▸ **Problem details**: Rewrite the items from the beginning through the line containing "click(774, 381)", with "puzzle piece" swapped for "jigsaw piece" and nothing else changed. Omit the pictures.

start Data provided

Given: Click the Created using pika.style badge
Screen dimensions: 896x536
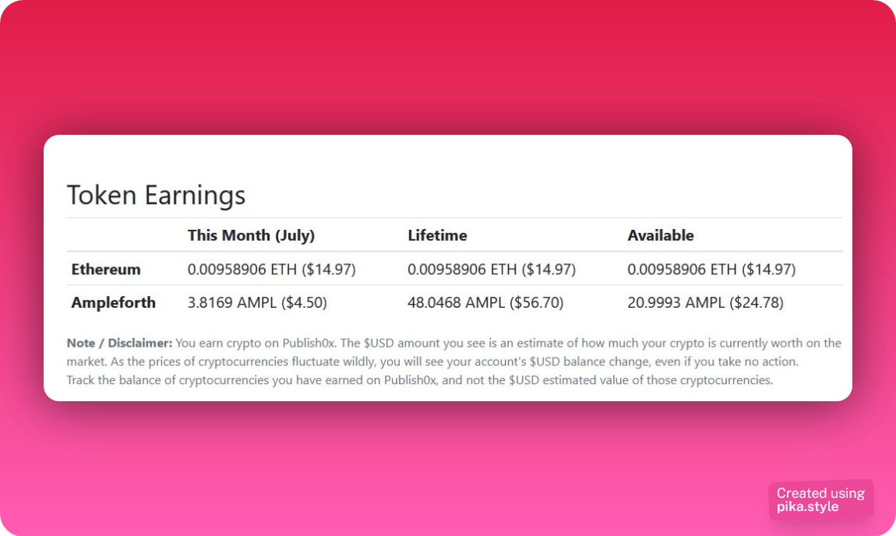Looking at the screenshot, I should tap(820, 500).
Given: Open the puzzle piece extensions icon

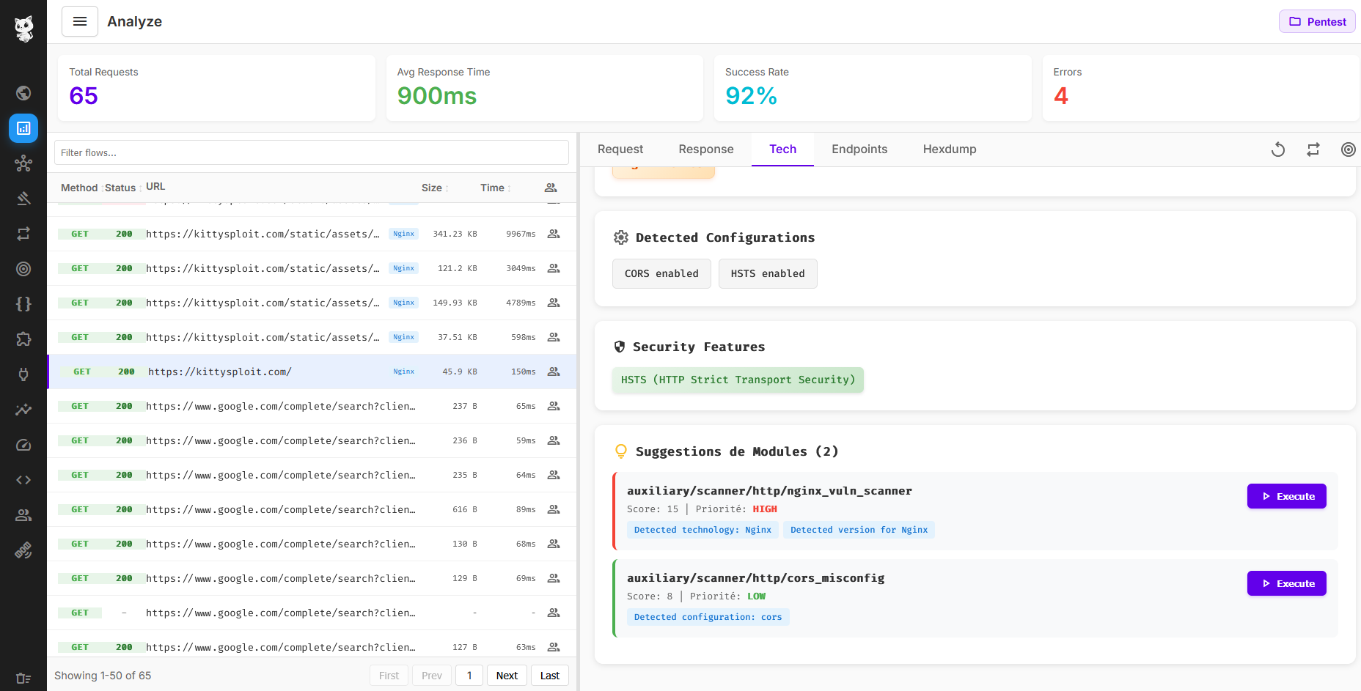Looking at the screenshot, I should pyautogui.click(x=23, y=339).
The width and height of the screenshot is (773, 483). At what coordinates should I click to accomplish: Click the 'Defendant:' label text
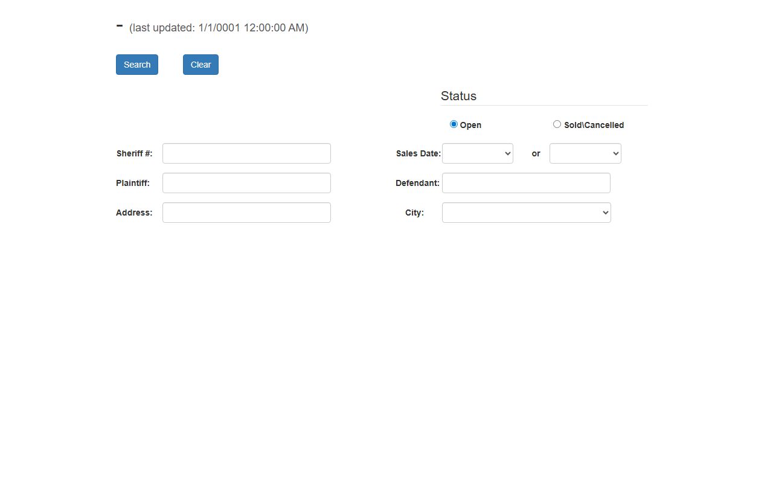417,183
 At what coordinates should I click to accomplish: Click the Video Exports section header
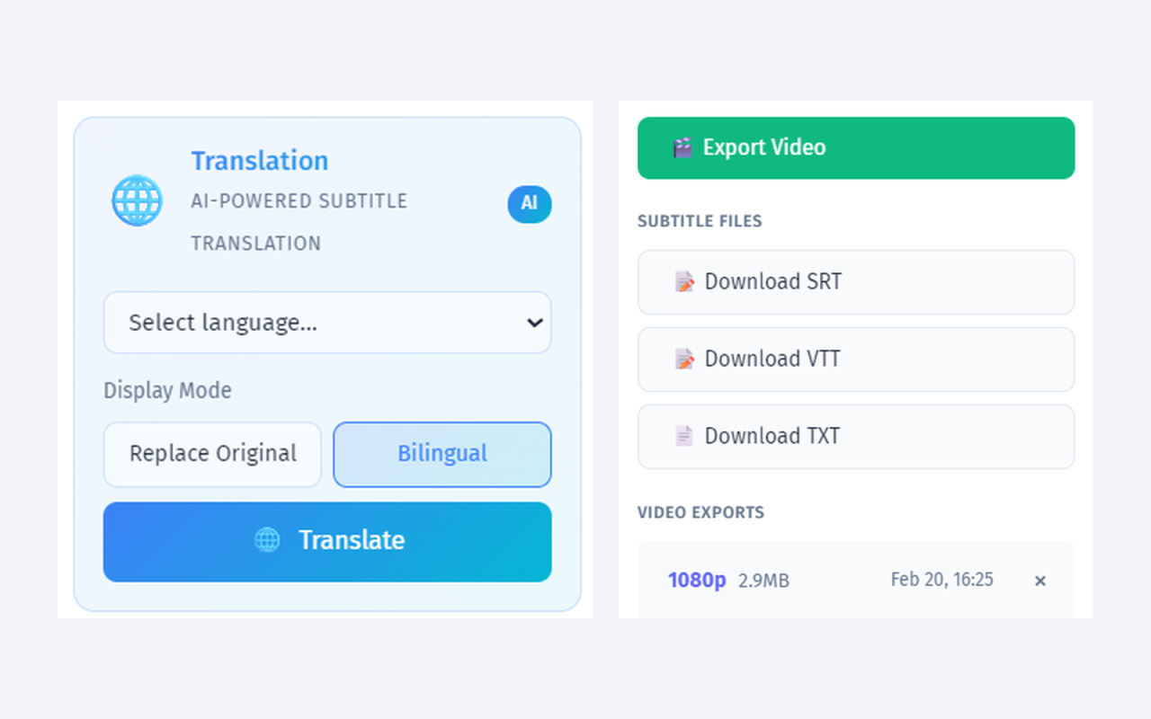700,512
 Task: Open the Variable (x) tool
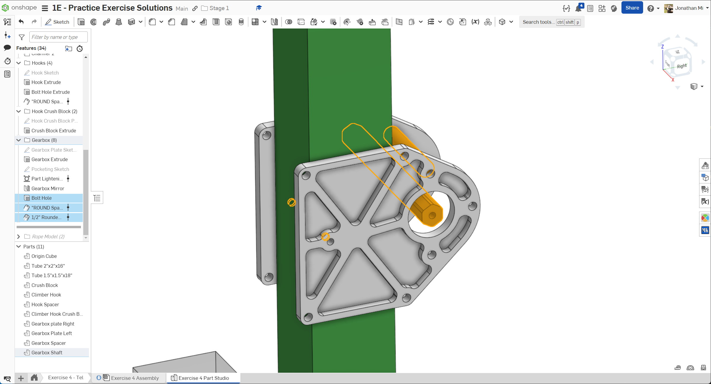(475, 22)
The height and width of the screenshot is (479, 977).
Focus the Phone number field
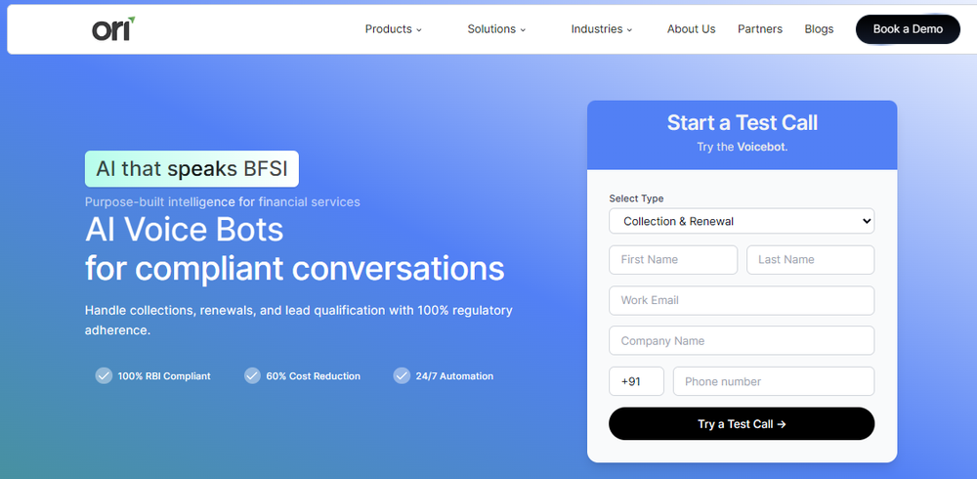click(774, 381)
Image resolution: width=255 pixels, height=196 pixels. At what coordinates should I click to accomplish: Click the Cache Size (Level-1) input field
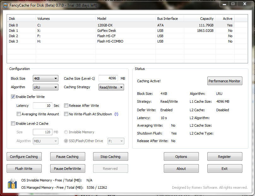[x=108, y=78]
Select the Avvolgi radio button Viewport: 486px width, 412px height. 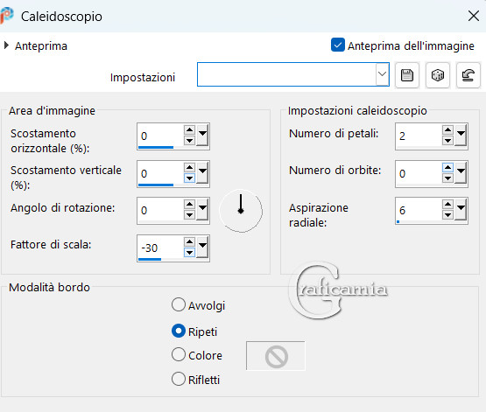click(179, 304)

end Data provided

▸ **Response**:
Given: Click the Created using pika.style badge
Screen dimensions: 896x536
Looking at the screenshot, I should tap(820, 500).
Given: Open the jigsaw piece extensions icon

Looking at the screenshot, I should pyautogui.click(x=23, y=339).
The width and height of the screenshot is (773, 483). At what coordinates should I click to accomplish: Click the 'Defendant:' label text
417,183
 At what coordinates should I click to accomplish: Click the Video Exports section header
700,512
 Task: Open the Variable (x) tool
(475, 22)
The height and width of the screenshot is (479, 977).
Focus the Phone number field
click(774, 381)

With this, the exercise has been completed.